« Cars : Quatre Roues » ou les dangers de l’addiction

Ceci est un message de prévention. Depuis 2006, se cache un danger insidieux pour tous les petits garçons, un danger dont personne ne parle. Si vous en avez dans votre entourage (fils, cousin, neveu, filleul etc…), attention soyez vigilant !! Il vous sera malheureusement impossible d’échapper à Cars. Tôt ou tard, le gamin finira par tomber dessus et en deviendra rapidement obsédé et accro, pire qu’avec le crack ou la pâte à tartiner au spéculoos. Mais rassurez-vous, Tu auras les Yeux carrés est là pour vous aider à comprendre et vous accompagner dans ces moments difficiles.

"Attention, ce produit  peut avoir des effets indésirables d'accoutumance sur les jeunes enfants, tels que repasser le DVD en boucle encore et encore"

Attention, ce produit peut avoir être dangereux pour la santé de votre porte-feuille et avoir des effets indésirables d’accoutumance sur les jeunes enfants, tels que repasser le DVD en boucle ou avoir les voitures Flash McQueen en 5 exemplaires « au cas où« 

Présentation

Cars est un long-métrage d’animation des studios Pixar, à qui on doit (mais vous devez déjà le savoir) Toys Story, 1001 pattes, Le monde de Nemo, Ratatouille ou Wall-E. Réalisé par le big boss de Pixar, John Lasseter lui-même qui remet les mains dans le cambouis et Joe Ranft, mort ironiquement d’un accident de la route avant la fin du film (qui lui rend un bel hommage dans le générique de fin), ce film est sorti en 2006. Je me souviens d’y être allé à reculons lors de sa sortie, profitant de la fête du cinéma. Et j’ai été particulièrement surpris par les qualités de ce film.

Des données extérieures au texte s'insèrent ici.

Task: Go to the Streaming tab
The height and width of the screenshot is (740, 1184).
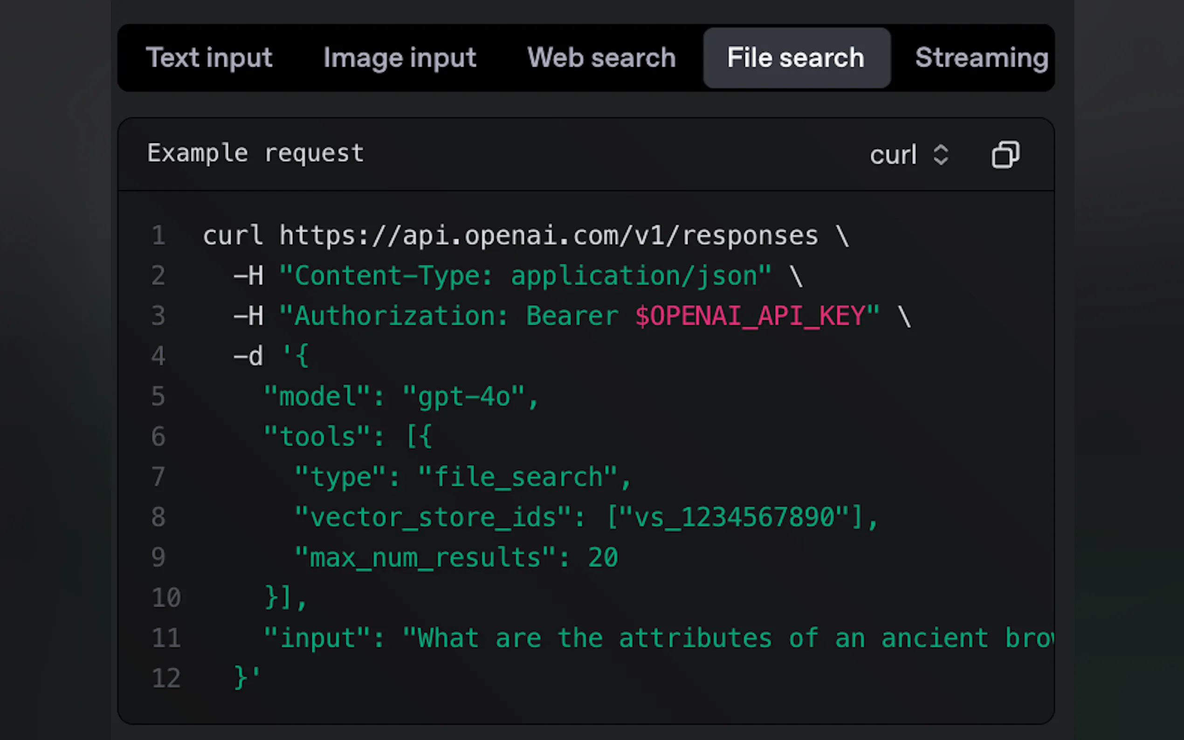Action: click(x=981, y=58)
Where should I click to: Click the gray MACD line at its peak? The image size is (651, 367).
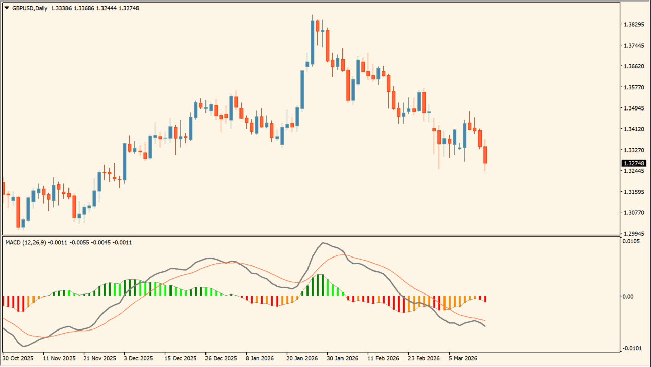point(323,243)
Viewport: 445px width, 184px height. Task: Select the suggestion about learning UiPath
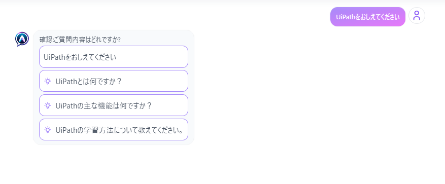coord(114,130)
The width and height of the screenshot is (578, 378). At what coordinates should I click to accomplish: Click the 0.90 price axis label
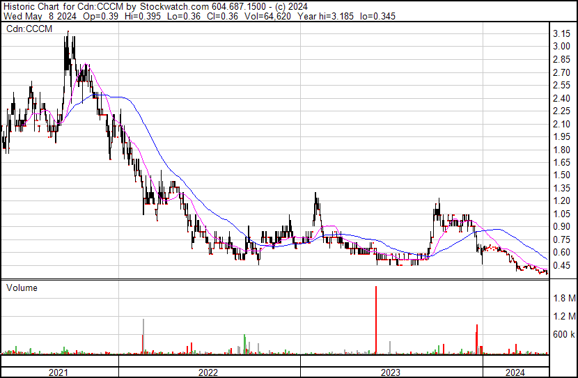point(562,226)
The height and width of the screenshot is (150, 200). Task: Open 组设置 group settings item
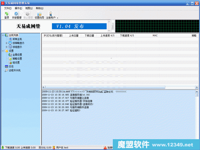pos(14,62)
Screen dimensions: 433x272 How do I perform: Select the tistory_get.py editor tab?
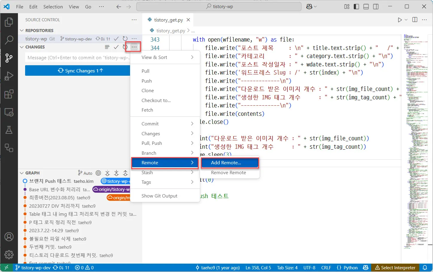[x=168, y=20]
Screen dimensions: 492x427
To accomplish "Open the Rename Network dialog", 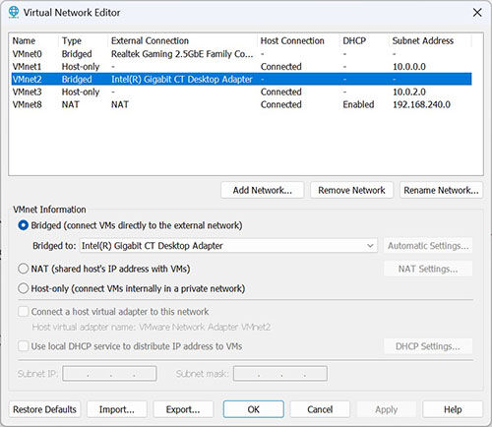I will click(x=441, y=190).
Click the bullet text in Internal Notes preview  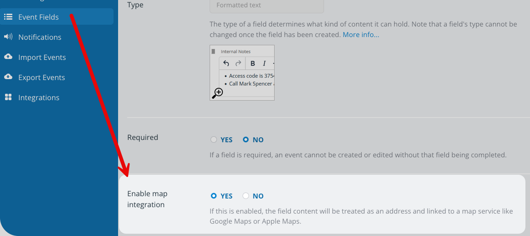[251, 76]
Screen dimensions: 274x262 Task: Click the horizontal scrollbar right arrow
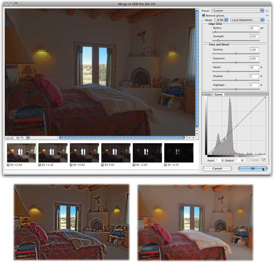click(193, 138)
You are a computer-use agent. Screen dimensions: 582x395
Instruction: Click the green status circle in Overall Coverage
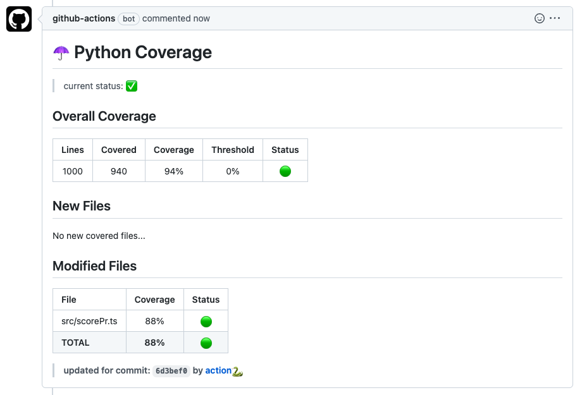coord(285,171)
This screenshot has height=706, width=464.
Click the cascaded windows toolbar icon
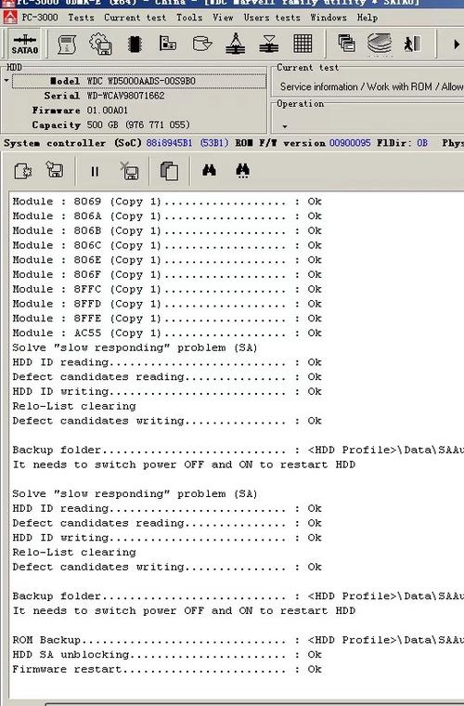(x=346, y=44)
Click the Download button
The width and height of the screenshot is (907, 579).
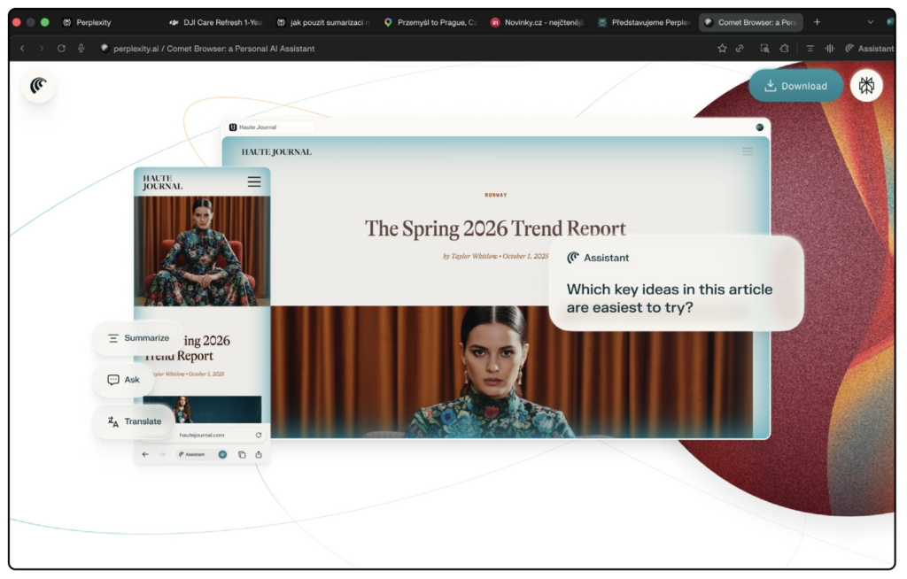coord(795,86)
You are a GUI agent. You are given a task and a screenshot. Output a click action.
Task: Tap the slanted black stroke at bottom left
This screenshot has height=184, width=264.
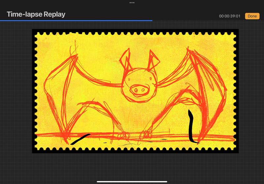[79, 139]
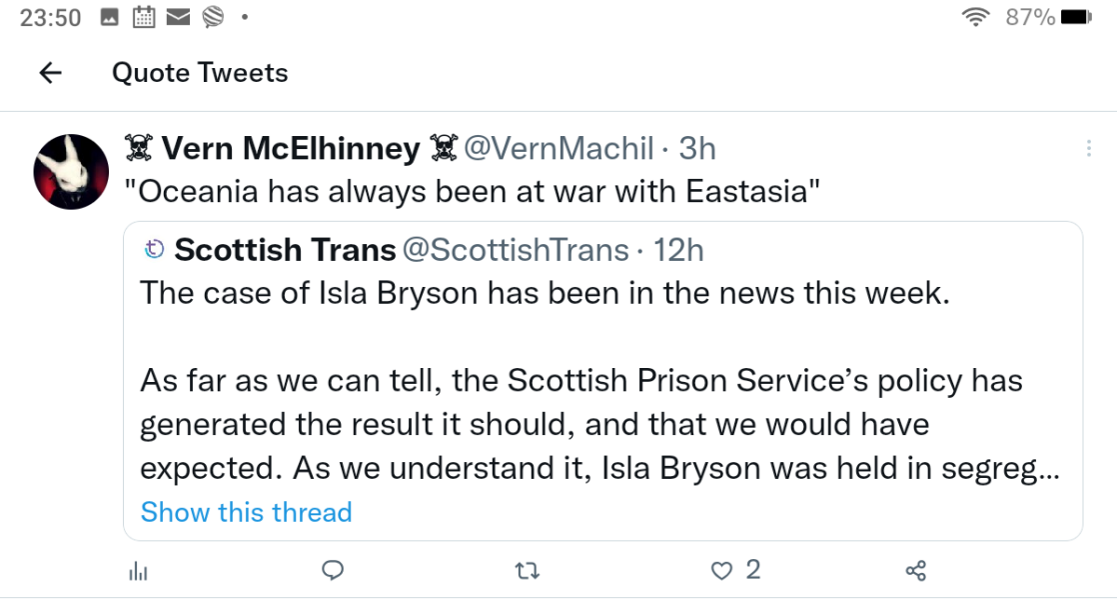Like the tweet with heart icon
Screen dimensions: 1117x600
[x=721, y=571]
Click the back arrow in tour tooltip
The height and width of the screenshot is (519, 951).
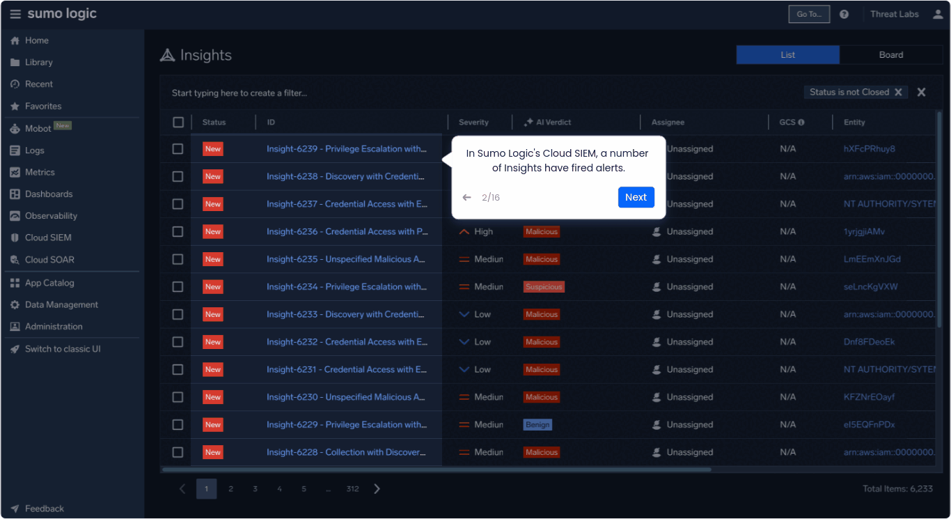(466, 198)
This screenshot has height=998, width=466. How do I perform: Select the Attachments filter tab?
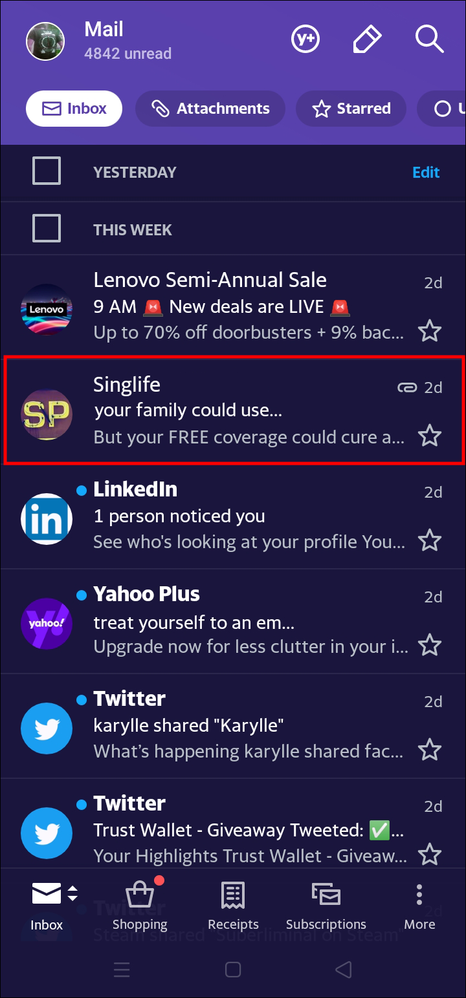[210, 109]
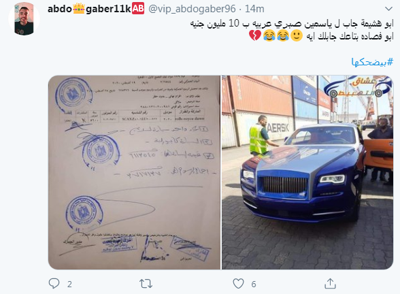Open the #بيضحكها hashtag link
This screenshot has height=294, width=400.
coord(373,62)
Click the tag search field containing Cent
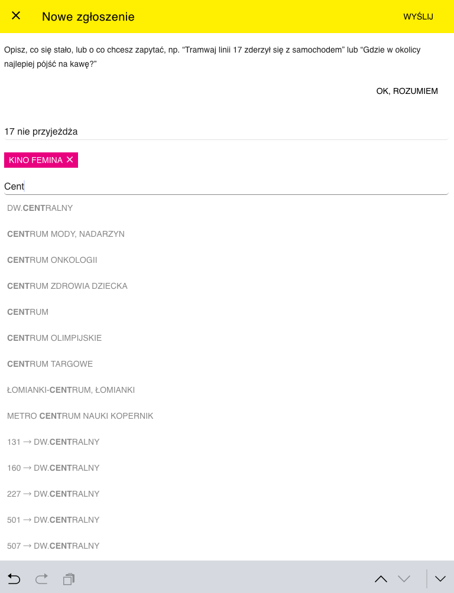Viewport: 454px width, 593px height. tap(226, 186)
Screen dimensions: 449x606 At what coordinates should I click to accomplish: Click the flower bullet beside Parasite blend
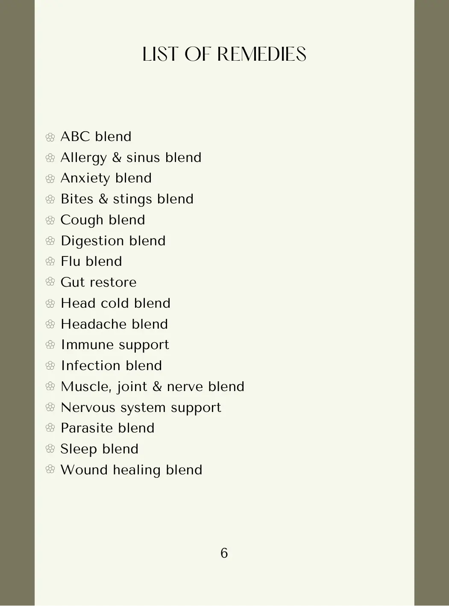point(50,428)
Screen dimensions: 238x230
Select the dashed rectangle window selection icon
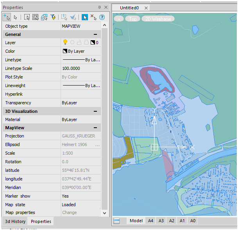pos(27,17)
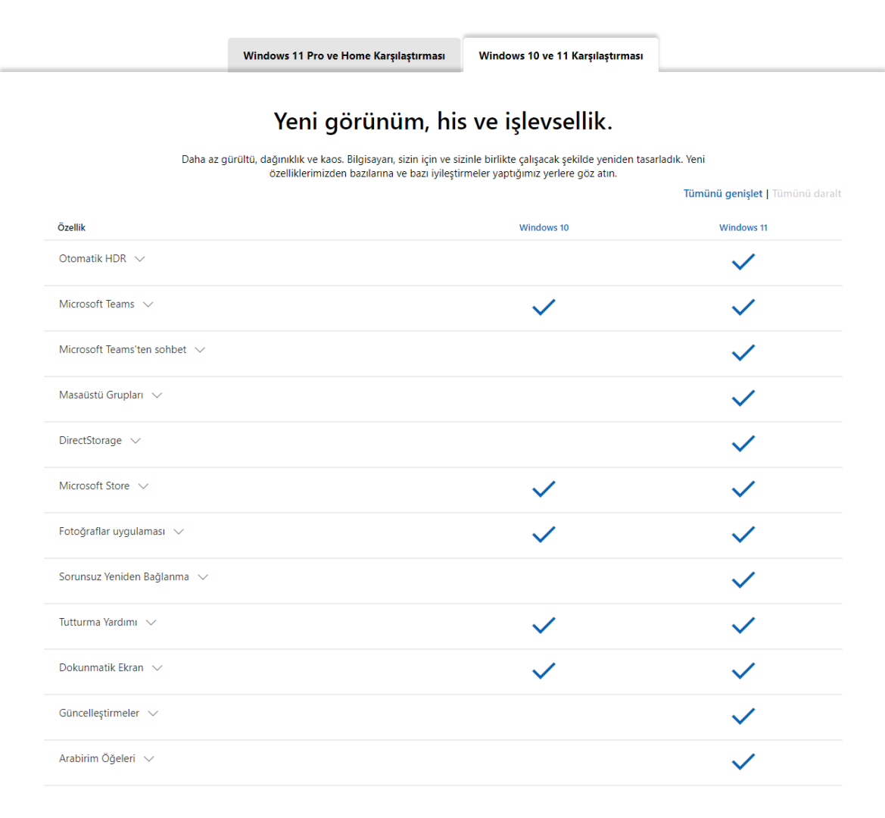Click the Windows 10 checkmark for Microsoft Teams

[x=544, y=308]
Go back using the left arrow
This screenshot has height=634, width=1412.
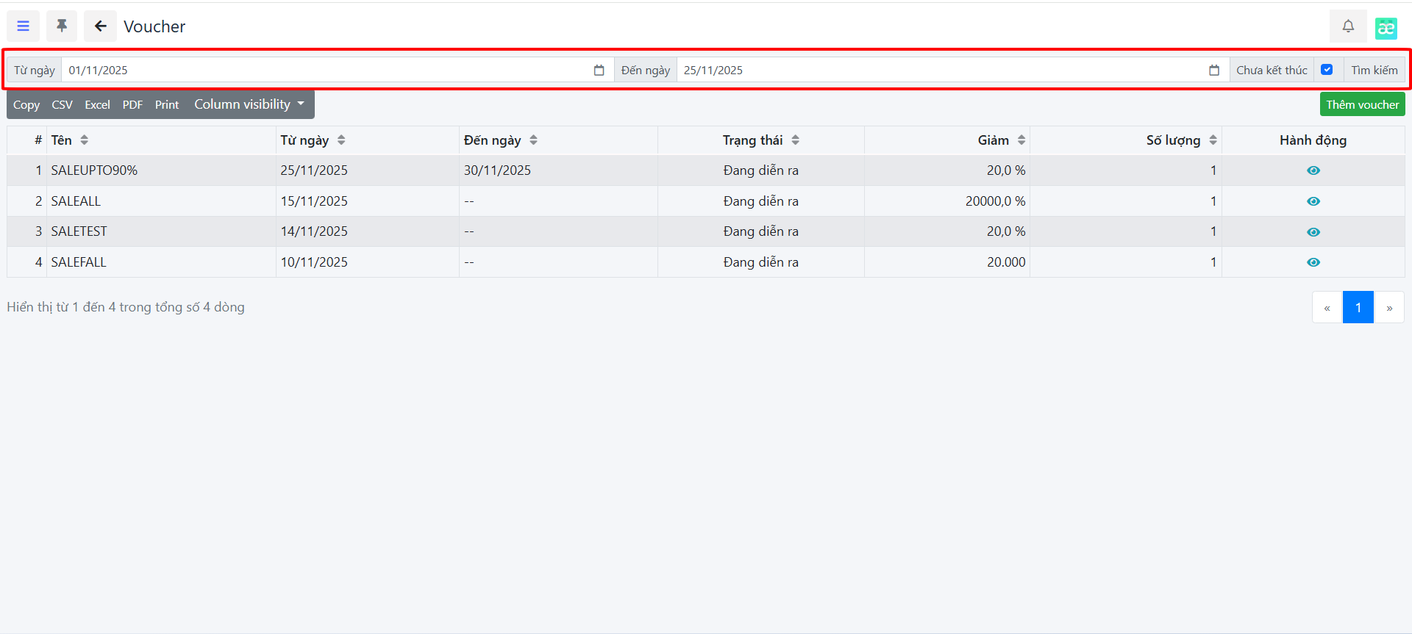click(100, 26)
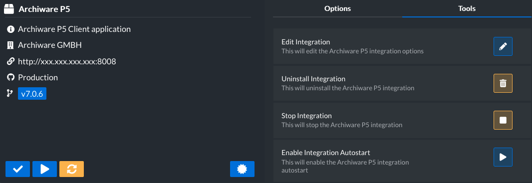The height and width of the screenshot is (183, 532).
Task: Click the info icon beside client application
Action: [10, 29]
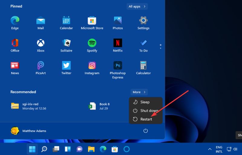Screen dimensions: 242x155
Task: Click the taskbar Search icon
Action: (44, 149)
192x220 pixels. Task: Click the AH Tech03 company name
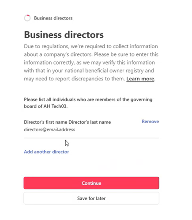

Et même si j’étais conscient de la portée marketing de ce film, j’étais bien loin de me douter des effets qu’il allait produire sur notre jeunesse…

Cars aura une suite (Cars 2, dont je vais très certainement reparler), un spin-off (Planes, que je n’ai pas encore vu) et une série de petits courts-métrages (les Cars Toons aussi intitulés Martin se la raconte ou les Grands Contes de Martins, qui auront droit eux aussi à un article).

Histoire

Flash McQueen, jeune bolide un peu branleur et égocentrique, rêve d’être le premier rookie (en VF débutant) à remporter la prestigieuse Piston Cup, une compétition de NASCAR, ces courses automobiles tellement passionnantes dont raffolent les Américains qui consistent à faire des tours et des tours sur un piste ovale jusqu’à ce que le commun des mortels s’endorment d’ennui ou s’ouvrent les veines de désespoir. (Parenthèse sérieuse : j’aimerais beaucoup que des fans de ce genre de courses viennent m’expliquer en quoi c’est génial, alors que la F1 ou la Moto GP pourtant plus complexes m’ennuient à mourir).

Alors que Flash était sur le point de gagner, ses pneus éclatent à quelques mètres de l’arrivée permettant à ses deux concurrents, Chick Hicks le moustachu pas gentil et le King, champion sortant, de le rattraper. Pour la première fois de l’histoire de la compétition, il y a 3 ex-æquo, obligeant les organisateurs à refaire une nouvelle course en Californie.

Une arrivée pour le moins... ah zut ! je l'ai sur le bout de la langue !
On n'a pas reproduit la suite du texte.